No recuerdo una sola escena no
dramática que sirva como caracterización y al mismo tiempo la trascienda y
alcance rango narrativo por sí misma. Lo que no es importante se hace largo, y aún así parece como afeitado, como
resumido. Y todo esto en una película magníficamente rodada y con unos actores
estupendos de verdad, todos, incluidos los dos muchachos, o sobre todo ellos,
lo que quiere decir que no es que haya visto una mala película, sino que lo que
a mí me parece pretencioso, atolondrado, tramposo y vacío no es más que el signo
de los tiempos, el modo como imaginan los cineastas actuales, que a mi modo de
ver han retrocedido a un grado primario del arte, aquel que no se impone la
obligación de no recurrir a tópicos ni a recursos manidos ni a citas de otros.

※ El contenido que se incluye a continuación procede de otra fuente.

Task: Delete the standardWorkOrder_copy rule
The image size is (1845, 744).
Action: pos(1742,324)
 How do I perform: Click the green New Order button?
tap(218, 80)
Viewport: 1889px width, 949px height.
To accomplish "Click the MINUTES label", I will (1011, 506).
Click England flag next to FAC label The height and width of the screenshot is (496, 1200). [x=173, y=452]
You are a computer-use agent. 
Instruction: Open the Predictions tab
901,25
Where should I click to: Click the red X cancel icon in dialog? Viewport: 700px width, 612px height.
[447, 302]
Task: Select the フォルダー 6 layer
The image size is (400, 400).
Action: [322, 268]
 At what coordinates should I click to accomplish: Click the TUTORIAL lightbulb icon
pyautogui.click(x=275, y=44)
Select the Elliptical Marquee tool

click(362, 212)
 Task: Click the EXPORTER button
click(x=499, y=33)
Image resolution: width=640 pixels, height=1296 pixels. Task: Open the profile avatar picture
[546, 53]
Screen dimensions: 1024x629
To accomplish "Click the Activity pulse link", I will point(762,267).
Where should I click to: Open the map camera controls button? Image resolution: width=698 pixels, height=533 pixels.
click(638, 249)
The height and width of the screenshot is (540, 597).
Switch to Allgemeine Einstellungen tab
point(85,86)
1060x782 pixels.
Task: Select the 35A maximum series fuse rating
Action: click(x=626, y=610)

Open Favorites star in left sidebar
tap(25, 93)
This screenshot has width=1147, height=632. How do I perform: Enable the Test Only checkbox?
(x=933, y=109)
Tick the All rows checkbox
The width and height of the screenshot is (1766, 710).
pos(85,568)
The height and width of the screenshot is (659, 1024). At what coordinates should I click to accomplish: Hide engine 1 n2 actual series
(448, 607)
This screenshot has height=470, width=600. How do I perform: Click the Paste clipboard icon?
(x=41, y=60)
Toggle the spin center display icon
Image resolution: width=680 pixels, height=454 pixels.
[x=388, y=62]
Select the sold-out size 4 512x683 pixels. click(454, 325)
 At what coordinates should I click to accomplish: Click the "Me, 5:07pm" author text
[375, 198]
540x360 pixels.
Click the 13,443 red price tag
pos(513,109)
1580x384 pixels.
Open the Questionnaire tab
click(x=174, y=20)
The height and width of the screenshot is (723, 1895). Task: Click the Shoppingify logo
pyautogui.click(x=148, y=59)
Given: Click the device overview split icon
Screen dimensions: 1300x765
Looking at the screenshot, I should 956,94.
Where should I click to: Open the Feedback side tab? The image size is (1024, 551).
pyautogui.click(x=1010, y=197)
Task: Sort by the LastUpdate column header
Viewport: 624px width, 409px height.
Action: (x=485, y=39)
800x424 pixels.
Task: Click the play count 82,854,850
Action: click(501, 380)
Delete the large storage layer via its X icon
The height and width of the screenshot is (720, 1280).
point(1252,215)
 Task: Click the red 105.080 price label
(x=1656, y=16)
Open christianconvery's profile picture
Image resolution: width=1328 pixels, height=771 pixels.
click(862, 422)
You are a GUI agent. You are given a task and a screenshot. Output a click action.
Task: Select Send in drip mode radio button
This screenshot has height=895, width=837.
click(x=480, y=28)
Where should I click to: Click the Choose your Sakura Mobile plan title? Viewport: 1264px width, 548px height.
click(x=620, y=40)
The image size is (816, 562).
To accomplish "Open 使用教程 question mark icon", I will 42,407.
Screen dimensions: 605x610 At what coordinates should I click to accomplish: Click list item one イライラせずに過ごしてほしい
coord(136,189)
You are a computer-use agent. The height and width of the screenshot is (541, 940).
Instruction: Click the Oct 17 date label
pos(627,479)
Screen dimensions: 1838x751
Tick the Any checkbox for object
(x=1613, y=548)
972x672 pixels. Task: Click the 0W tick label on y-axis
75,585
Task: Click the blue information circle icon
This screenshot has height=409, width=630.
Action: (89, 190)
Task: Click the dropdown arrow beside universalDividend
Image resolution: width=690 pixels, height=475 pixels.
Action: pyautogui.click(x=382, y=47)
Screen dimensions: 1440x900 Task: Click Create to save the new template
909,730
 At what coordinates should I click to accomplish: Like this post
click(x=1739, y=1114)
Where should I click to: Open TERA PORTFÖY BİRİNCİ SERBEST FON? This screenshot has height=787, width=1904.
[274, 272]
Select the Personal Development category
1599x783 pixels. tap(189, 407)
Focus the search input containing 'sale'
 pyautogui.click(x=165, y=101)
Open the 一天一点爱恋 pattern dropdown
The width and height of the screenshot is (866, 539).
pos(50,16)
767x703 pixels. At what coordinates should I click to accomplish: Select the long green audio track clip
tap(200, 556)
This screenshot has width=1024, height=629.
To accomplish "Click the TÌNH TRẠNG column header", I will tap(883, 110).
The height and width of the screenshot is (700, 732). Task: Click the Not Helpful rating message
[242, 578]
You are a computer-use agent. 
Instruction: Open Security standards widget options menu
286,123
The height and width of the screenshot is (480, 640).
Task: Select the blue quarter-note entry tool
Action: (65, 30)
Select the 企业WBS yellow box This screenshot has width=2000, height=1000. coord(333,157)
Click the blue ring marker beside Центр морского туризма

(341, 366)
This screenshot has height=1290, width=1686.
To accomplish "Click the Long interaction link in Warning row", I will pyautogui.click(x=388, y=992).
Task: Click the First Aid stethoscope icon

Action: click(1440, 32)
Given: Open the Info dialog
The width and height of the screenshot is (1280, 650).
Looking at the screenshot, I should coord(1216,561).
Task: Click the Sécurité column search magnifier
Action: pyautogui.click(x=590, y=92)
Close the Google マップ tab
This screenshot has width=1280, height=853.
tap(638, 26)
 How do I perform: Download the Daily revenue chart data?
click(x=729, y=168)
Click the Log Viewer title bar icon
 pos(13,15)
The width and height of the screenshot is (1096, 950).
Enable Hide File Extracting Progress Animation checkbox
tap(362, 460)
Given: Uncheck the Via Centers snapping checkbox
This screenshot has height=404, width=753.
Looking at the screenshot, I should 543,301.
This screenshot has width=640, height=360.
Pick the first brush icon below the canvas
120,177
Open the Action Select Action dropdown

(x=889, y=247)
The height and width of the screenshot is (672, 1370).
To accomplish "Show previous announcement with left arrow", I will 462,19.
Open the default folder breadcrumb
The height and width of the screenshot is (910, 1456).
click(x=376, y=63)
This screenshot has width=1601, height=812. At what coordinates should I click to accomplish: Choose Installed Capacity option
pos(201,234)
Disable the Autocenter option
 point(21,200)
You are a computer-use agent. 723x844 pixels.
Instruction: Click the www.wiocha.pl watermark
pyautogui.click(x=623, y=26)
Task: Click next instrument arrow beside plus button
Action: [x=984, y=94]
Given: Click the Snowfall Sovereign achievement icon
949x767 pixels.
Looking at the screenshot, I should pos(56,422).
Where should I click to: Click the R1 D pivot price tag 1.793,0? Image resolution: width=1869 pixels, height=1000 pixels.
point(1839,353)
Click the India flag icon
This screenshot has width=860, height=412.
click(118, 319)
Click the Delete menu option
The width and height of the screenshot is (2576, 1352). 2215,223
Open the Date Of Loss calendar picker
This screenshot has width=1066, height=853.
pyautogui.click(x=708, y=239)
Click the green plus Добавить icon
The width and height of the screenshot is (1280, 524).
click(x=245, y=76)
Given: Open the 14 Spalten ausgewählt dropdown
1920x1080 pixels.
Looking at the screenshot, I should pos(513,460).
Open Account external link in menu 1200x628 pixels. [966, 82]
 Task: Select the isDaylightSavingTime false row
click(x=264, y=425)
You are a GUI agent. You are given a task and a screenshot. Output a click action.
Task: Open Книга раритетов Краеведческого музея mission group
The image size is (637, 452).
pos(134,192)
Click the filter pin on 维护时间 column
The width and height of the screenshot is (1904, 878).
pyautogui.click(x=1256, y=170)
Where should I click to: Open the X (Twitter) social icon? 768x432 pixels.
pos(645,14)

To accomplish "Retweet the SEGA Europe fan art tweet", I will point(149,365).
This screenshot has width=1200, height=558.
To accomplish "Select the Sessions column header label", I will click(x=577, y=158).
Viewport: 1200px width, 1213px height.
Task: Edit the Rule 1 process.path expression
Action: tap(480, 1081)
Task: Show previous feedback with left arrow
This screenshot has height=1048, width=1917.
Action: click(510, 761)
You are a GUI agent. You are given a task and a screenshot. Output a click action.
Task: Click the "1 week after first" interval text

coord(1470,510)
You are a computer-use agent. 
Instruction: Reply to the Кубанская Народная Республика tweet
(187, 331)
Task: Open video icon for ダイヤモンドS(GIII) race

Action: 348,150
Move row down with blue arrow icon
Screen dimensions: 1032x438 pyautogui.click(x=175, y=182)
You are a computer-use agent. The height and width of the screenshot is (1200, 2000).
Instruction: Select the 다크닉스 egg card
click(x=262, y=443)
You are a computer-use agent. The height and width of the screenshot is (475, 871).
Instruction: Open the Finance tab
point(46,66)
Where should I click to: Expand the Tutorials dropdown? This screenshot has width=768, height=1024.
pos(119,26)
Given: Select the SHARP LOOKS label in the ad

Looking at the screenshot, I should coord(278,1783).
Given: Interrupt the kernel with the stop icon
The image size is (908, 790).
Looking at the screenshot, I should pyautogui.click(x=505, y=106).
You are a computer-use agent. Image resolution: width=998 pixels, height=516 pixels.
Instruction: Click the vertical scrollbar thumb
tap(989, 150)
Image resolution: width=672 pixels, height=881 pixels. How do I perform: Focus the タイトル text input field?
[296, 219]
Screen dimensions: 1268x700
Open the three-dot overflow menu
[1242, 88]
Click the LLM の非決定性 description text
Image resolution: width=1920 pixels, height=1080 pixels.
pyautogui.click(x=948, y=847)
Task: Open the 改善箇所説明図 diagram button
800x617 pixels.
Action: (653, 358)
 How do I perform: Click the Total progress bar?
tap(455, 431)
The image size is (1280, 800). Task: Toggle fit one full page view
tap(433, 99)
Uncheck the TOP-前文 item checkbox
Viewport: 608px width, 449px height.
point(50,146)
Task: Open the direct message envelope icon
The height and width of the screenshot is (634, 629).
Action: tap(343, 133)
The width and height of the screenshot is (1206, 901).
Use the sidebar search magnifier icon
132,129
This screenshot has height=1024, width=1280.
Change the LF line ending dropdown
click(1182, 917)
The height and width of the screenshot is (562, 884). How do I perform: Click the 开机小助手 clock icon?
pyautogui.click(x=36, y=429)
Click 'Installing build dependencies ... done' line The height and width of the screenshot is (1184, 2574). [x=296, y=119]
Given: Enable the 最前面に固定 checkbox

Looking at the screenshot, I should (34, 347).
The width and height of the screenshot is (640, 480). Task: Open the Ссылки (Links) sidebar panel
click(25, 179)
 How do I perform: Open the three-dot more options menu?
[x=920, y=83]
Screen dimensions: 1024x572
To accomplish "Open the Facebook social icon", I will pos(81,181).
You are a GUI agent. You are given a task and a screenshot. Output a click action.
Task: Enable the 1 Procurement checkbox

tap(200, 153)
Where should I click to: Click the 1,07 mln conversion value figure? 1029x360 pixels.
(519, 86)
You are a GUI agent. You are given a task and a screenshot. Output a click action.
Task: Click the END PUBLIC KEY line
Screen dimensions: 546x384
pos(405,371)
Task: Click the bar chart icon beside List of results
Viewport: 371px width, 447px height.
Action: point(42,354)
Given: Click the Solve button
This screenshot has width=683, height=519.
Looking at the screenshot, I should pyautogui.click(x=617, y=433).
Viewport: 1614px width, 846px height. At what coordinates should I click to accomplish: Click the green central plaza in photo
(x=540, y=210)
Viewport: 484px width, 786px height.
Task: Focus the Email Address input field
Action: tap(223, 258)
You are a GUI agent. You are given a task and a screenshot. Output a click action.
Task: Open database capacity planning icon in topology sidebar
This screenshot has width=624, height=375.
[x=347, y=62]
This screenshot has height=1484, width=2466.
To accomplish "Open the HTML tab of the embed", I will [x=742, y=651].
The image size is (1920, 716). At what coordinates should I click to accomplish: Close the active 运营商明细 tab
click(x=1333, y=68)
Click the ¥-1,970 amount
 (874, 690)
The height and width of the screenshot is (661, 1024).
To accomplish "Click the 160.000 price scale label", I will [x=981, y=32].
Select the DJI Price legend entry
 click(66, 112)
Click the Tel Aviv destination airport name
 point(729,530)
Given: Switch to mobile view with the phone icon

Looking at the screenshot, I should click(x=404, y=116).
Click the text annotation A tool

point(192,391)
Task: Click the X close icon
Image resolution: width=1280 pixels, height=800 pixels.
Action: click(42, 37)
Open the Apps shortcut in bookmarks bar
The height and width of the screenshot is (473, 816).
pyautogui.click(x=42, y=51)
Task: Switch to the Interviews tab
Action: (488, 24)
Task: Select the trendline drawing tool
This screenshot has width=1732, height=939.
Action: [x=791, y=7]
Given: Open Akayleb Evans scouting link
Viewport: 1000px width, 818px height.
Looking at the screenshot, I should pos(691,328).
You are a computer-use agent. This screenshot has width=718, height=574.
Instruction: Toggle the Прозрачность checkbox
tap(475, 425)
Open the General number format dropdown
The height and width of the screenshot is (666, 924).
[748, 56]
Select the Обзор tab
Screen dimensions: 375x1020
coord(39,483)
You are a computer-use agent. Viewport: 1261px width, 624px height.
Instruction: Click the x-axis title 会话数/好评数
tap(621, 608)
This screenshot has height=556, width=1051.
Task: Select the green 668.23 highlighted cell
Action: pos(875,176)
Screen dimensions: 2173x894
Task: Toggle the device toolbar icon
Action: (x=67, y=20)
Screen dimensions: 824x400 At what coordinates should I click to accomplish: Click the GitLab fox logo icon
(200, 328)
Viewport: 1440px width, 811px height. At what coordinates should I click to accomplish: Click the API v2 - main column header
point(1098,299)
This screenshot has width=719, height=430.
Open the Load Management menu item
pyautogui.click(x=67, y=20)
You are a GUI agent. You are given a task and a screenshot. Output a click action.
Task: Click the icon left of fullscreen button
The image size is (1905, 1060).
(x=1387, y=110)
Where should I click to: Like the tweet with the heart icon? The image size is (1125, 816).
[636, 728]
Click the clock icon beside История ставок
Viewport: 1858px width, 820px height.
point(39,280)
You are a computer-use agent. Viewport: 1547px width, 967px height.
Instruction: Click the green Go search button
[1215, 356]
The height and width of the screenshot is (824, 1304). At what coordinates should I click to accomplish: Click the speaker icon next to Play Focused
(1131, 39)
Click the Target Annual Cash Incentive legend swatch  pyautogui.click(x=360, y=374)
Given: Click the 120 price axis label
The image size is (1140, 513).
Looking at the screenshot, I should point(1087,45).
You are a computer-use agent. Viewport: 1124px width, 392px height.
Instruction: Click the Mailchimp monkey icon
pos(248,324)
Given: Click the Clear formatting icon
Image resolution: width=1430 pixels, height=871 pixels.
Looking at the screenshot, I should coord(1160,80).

El artista no es un ingeniero que diseña piezas perfectas aprovechándose de las
mejoras que otros introdujeron, sino un escultor que debe crear el todo y las
piezas con la única obsesión de que aquello esté vivo por sí mismo, no como
reflejo de nada. La otra noche volvimos a ver La cinta blanca, y me volví a quedar boquiabierto, admirado de la
intensísima belleza, horrorizado por lo siniestro del asunto, aleccionado sobre
el ser humano. Quiero decir con esto que no es que no me guste el cine de hoy,
sino que no me gusta el giro que desde hace ya una década o más le han
imprimido las nuevas generaciones.
Me gustaría ir al cine a ver una
película sin resultas, sin por ciertos, sin rimas narrativas, sin cámaras en
movimiento, sin efectos visuales, con personajes que hablan normalmente, no en
susurros o a berridos, que se sientan a una mesa y los vasos hacen ruido cuando
los posan en la mesa de formica y hablan y dicen cosas interesantes. Hay una
por ahí de Christopher Walken sobre un cuarteto de cuerda que no sé si estará
aún… En los 90 ibas un día a ver a Tarantino y al día siguiente a Alain Tanner,
y luego a los Coen y después a Kieslowski, y después a Eastwood y más tarde a
Ken Loach. Hoy en día el cine que más echo de menos quizá sea el de Alain
Tanner, no exactamente sus películas sino las de gente nueva que haga algo
parecido sin necesidad de imitarlo. Películas que parecen robadas a la
realidad, montadas con el negativo de la vida.